** TASK INPUT follows **
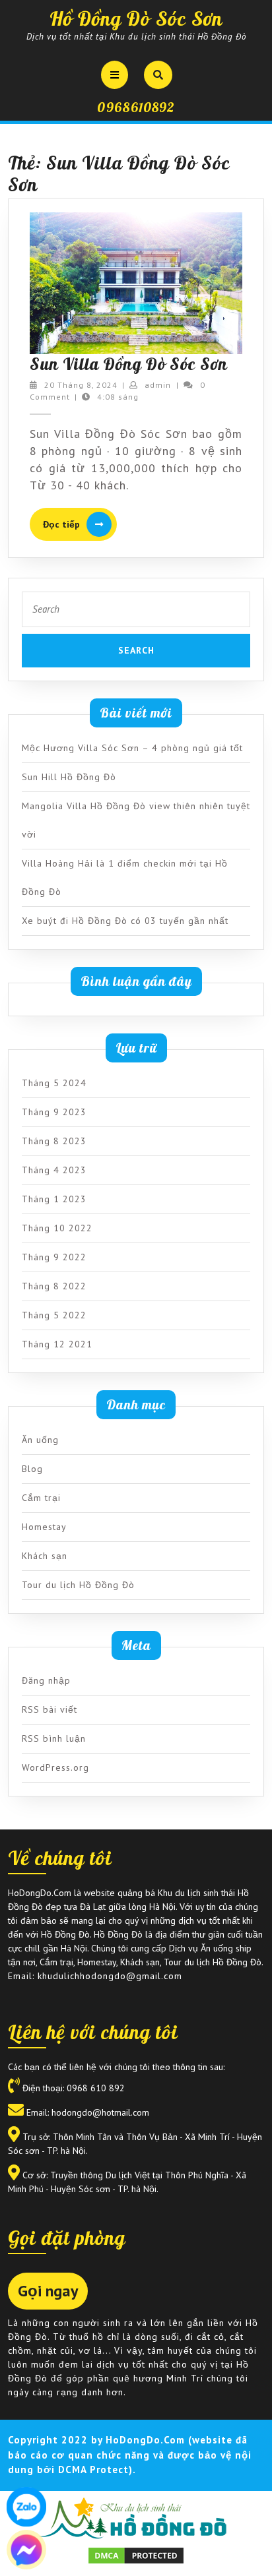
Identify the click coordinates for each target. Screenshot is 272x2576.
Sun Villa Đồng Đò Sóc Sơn (129, 363)
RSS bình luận (54, 1738)
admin (158, 385)
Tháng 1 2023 (54, 1199)
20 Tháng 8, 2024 (81, 385)
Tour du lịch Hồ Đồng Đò (78, 1585)
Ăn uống (40, 1440)
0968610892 (136, 107)
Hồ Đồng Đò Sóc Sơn (136, 18)
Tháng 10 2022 (57, 1228)
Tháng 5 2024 (54, 1083)
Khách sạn (44, 1556)
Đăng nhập (46, 1680)
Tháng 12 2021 (57, 1344)
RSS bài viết (49, 1709)
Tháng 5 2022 (54, 1315)
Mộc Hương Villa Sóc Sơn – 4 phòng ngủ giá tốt (132, 748)
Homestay (44, 1527)
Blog (32, 1469)
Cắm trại (41, 1498)
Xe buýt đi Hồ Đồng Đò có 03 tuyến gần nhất (125, 921)
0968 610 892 (96, 2088)
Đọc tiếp (80, 524)
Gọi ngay (48, 2291)
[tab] (114, 75)
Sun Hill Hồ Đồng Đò (69, 777)
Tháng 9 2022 (54, 1257)
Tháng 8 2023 (54, 1141)
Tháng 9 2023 (54, 1112)
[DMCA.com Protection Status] (136, 2554)
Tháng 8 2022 (54, 1286)
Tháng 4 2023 (54, 1170)
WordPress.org (55, 1767)
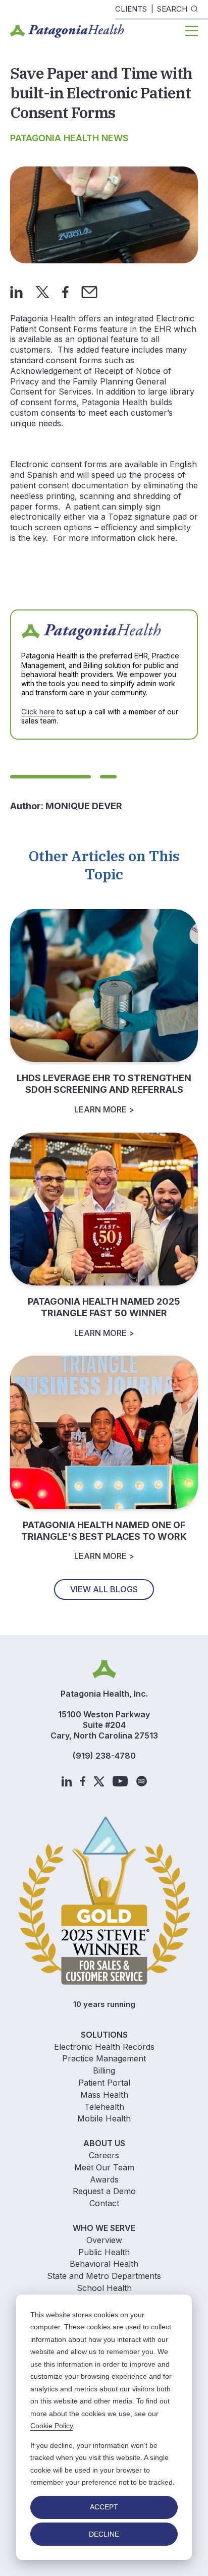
** End of TASK INPUT **
WORK INSTRUCTIONS: Copy each entry above exactly; drop the pictures.

TASK OUTPUT:
Identify the click coordinates for each target. Screenshot is 272x2576.
Sun Villa Đồng Đò Sóc Sơn (129, 363)
RSS bình luận (54, 1738)
admin (158, 385)
Tháng 1 2023 (54, 1199)
20 Tháng 8, 2024 (81, 385)
Tour du lịch Hồ Đồng Đò (78, 1585)
Ăn uống (40, 1440)
0968610892 (136, 107)
Hồ Đồng Đò Sóc Sơn (136, 18)
Tháng 10 2022 (57, 1228)
Tháng 5 2024 (54, 1083)
Khách sạn (44, 1556)
Đăng nhập (46, 1680)
Tháng 12 2021 (57, 1344)
RSS bài viết (49, 1709)
Tháng 5 2022 (54, 1315)
Mộc Hương Villa Sóc Sơn – 4 phòng ngủ giá tốt (132, 748)
Homestay (44, 1527)
Blog (32, 1469)
Cắm trại (41, 1498)
Xe buýt đi Hồ Đồng Đò có 03 tuyến gần nhất (125, 921)
0968 610 892 (96, 2088)
Đọc tiếp (80, 524)
Gọi ngay (48, 2291)
[tab] (114, 75)
Sun Hill Hồ Đồng Đò (69, 777)
Tháng 9 2022 (54, 1257)
Tháng 8 2023 (54, 1141)
Tháng 9 2023 (54, 1112)
[DMCA.com Protection Status] (136, 2554)
Tháng 8 2022 (54, 1286)
Tháng 4 2023 (54, 1170)
WordPress.org (55, 1767)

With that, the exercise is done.